The landscape of the gaming industry probably looks fine and dandy to most casual gamers. I mean, if you buy whatever your friends buy or your purchase a game because you seen a commercial for it, you probably think nothing of the politics, strong-arming, and corporate tug-of-war that goes on behind the scenes. Core gamers are all up in that flame-war, though.
Valve’s president, Gabe Newell, recently spoke out about Microsoft’s almost police-state environment that they have setup for Xbox Live, basically saying that it works against what a lot of developers would love to do for the service and the games. In an interview with Develop, Newell told them that…
“There's a huge amount of updates and free content we've been able to deliver to people who have The Orange Box that we haven't been able to deliver to the Xbox because of the restrictions that have been placed on us on Xbox Live.”Newell isn’t the first to run into this hurdle. Microsoft has very strict policies when it comes to Xbox Live and it’s one of the main reasons why tons of Live Arcade games haven't seen the light day on the marketplace and why a lot of free-to-play MMOs that were originally announced for the Xbox 360, have yet to appear on the Xbox 360 and won’t be appearing for some time, including The Secret World, Mabinogi, Huxley Age of Conan and Blade & Soul, amongst others.
The main issue comes in with Microsoft’s authentication and certification process, which has been a hold-up for a lot of developers, including the studio behind the upcoming game Wrecked: Revenge Revisited, which hit a few snags and had to go through the strenuous re-certification process before receiving a release date. Of course, with most free-to-play MMOs it would be a nightmare trying to update cash shop items, content and patches with the current Xbox Live safeguards in place.
Newell, however, had a different tone for Sony’s PlayStation Network, despite not being a fan of the PS3’s hardware architecture, Newell stated that…

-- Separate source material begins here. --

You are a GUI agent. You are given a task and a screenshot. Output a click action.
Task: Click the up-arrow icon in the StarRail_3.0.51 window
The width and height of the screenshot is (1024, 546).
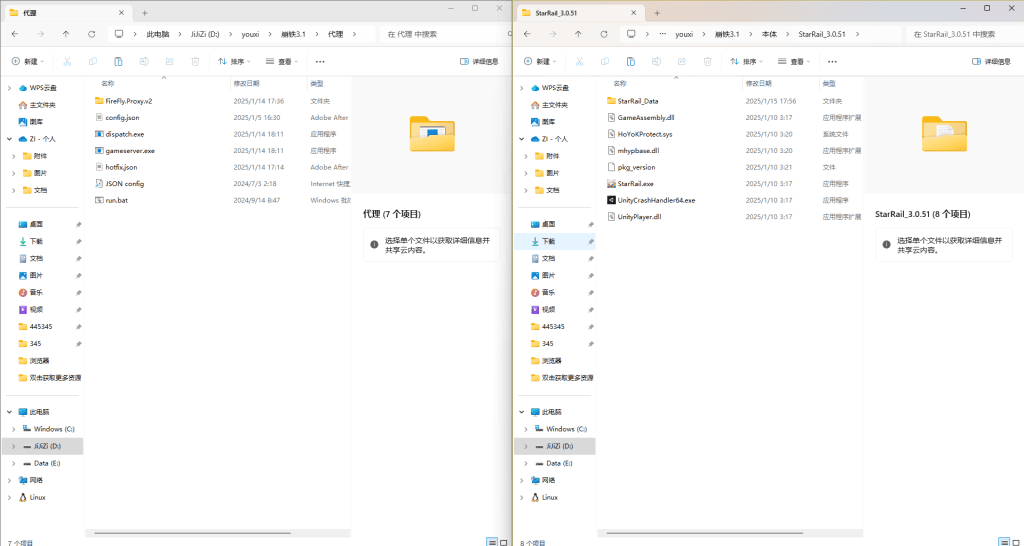tap(577, 33)
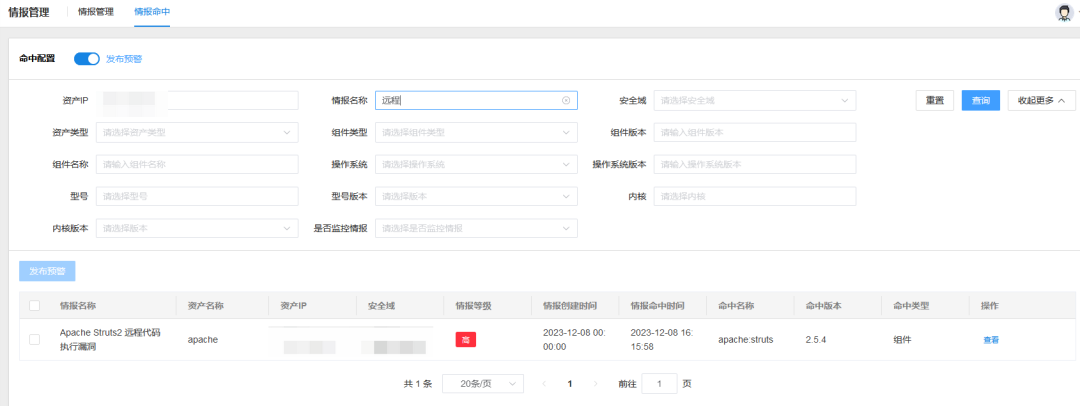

Other developers on the PS3 are starting to benefit from Sony's more open approach. Hopefully that will help Microsoft see that's a good strategy for making customers happy, that the barbarians won't tear down the walls of Xbox and turn it into some chaotic wasteland.”Even if Microsoft did relax their restrictions for Xbox 360 content via Xbox Live, it doesn’t give developers a whole lot of time to exercise their freedom before a new Xbox console drops. But then again, some progress would be better than none at all.